One of the prettiest pieces of music you will ever hear in your life. Truly inspired from on high.
From Infogalactic:
It was the last of twelve falsobordone Miserere settings composed and chanted at the service since 1514 and is the most popular: at some point, it became forbidden to transcribe the music and it was allowed to be performed only at those particular services, thus adding to the mystery surrounding it. Writing it down or performing it elsewhere was punishable by excommunication.[1] The setting that escaped from the Vatican is actually a conflation of verses set by Gregorio Allegri around 1638 and Tommaso Bai (also spelled “Baj”; 1650–1718) in 1714.

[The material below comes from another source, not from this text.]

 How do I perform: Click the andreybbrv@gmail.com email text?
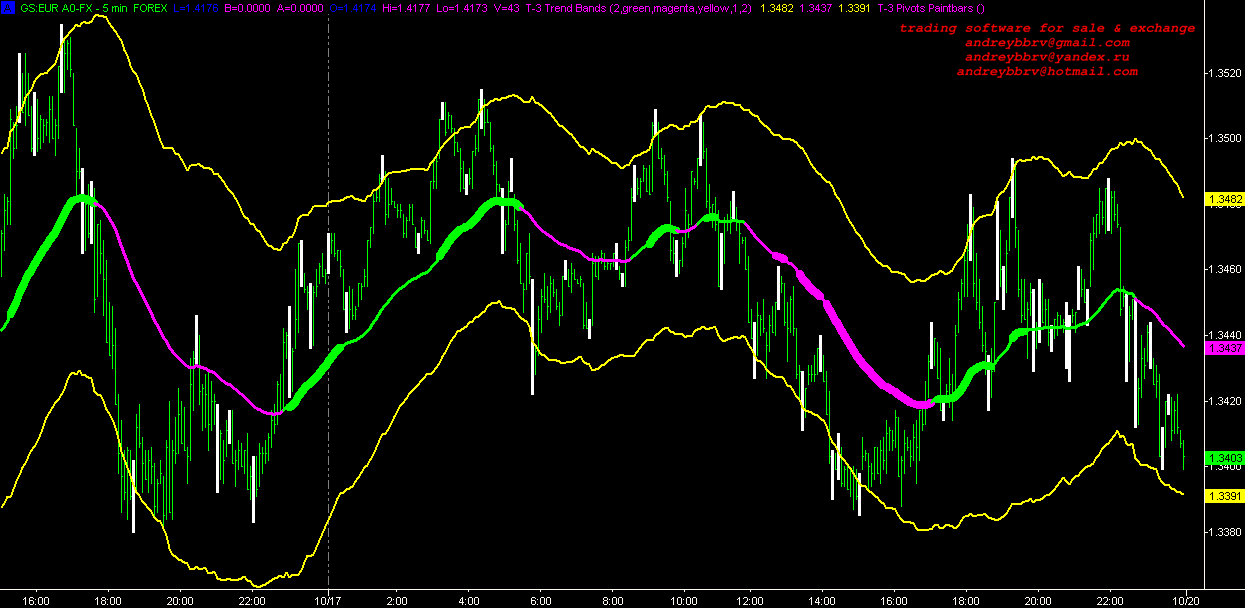(1047, 43)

Three authorized copies of the work were distributed prior to 1770: to the Holy Roman Emperor, Leopold I; to the King of Portugal; and to Padre (Giovanni Battista) Martini.[1] However, none of them succeeded in capturing the beauty of the Miserereas performed annually in the Sistine Chapel. According to the popular story (backed up by family letters), the fourteen-year-old Mozart was visiting Rome, when he first heard the piece during the Wednesday service. Later that day, he wrote it down entirely from memory, returning to the Chapel that Friday to make minor corrections. Less than three months after hearing the song and transcribing it, Mozart had gained fame for the work and was summoned to Rome by Pope Clement XIV, only instead of excommunicating the boy, the Pope showered praises on him for his feat of musical genius and awarded him the Chivalric Order of the Golden Spur.[2] Some time during his travels, he met the British historian Charles Burney, who obtained the piece from him and took it to London, where it was published in 1771. The work was also transcribed by Felix Mendelssohn in 1831 and Franz Liszt, and various other 18th and 19th century sources survive. Since the lifting of the ban, Allegri’s Miserere has become one of the most popular a cappella choral works now performed.[citation needed]

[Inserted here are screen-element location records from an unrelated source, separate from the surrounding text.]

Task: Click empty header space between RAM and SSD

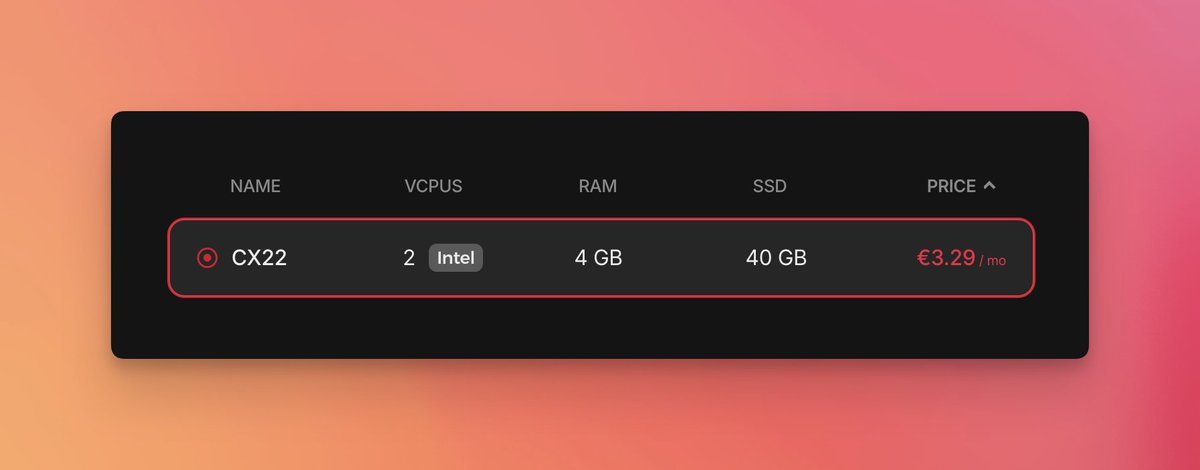Action: [685, 186]
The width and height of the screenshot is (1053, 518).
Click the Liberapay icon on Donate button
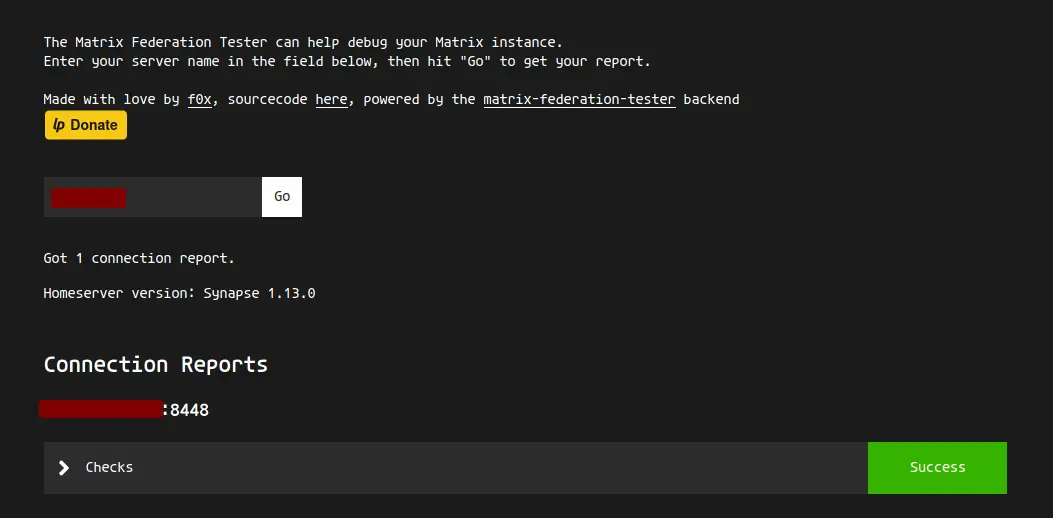tap(59, 125)
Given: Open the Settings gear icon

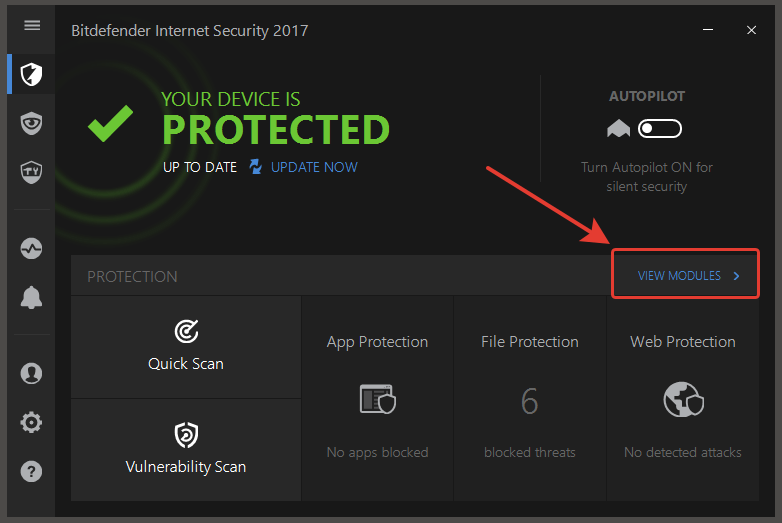Looking at the screenshot, I should tap(31, 422).
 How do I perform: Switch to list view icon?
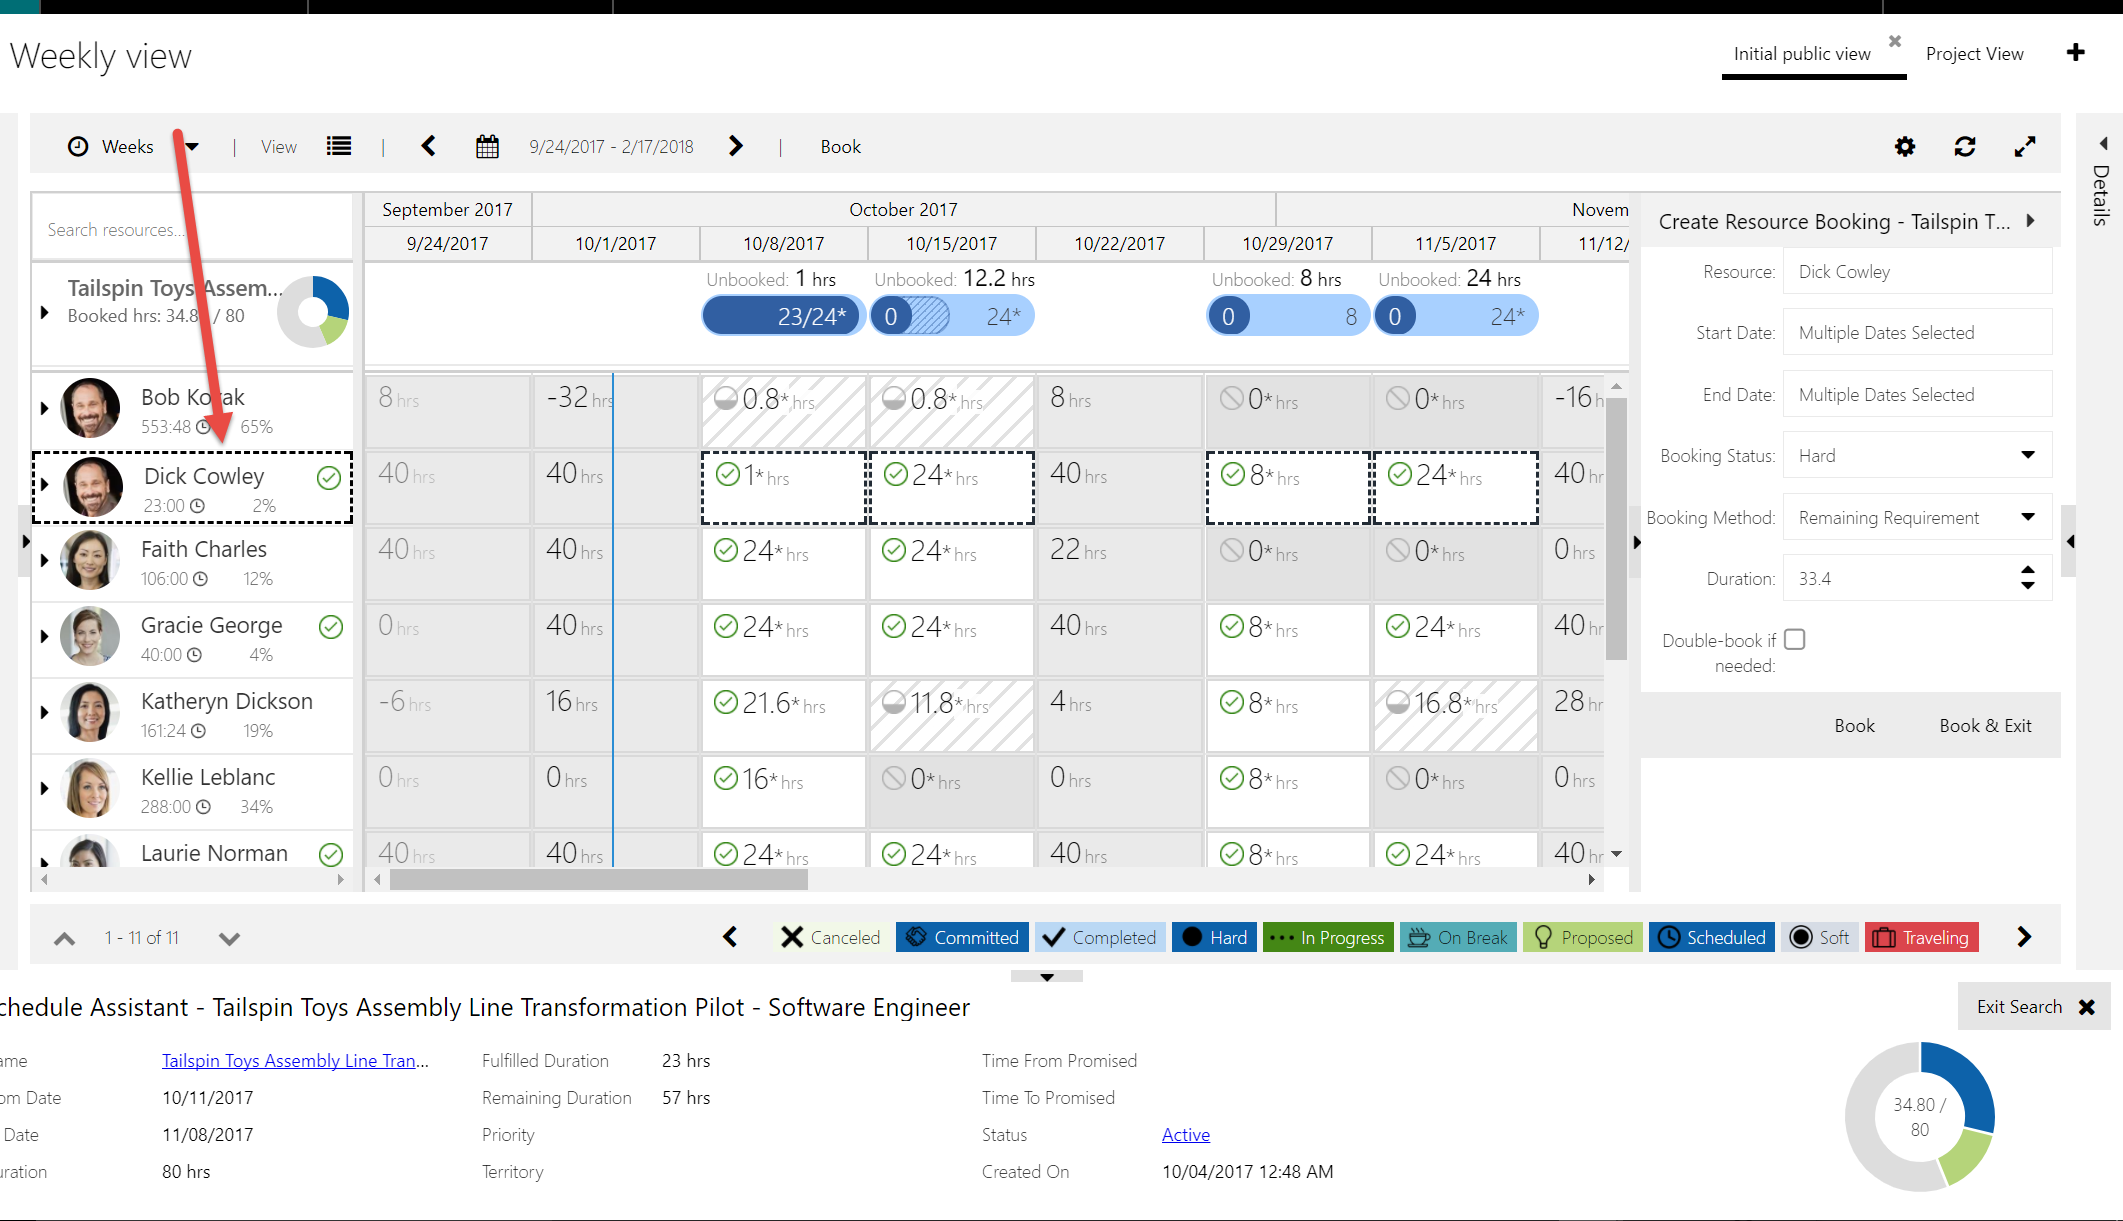(x=339, y=147)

The original ornamentation that made the work famous were Renaissance techniques that preceded the composition itself, and it was these techniques that were closely guarded by the Vatican. Few written sources (not even Burney’s) showed the ornamentation, and it was this that created the legend of the work’s mystery. However, the Roman priest Pietro Alfieri published an edition in 1840 with the intent of preserving the performance practice of the Sistine choir in the Allegri and Bai compositions, including ornamentation.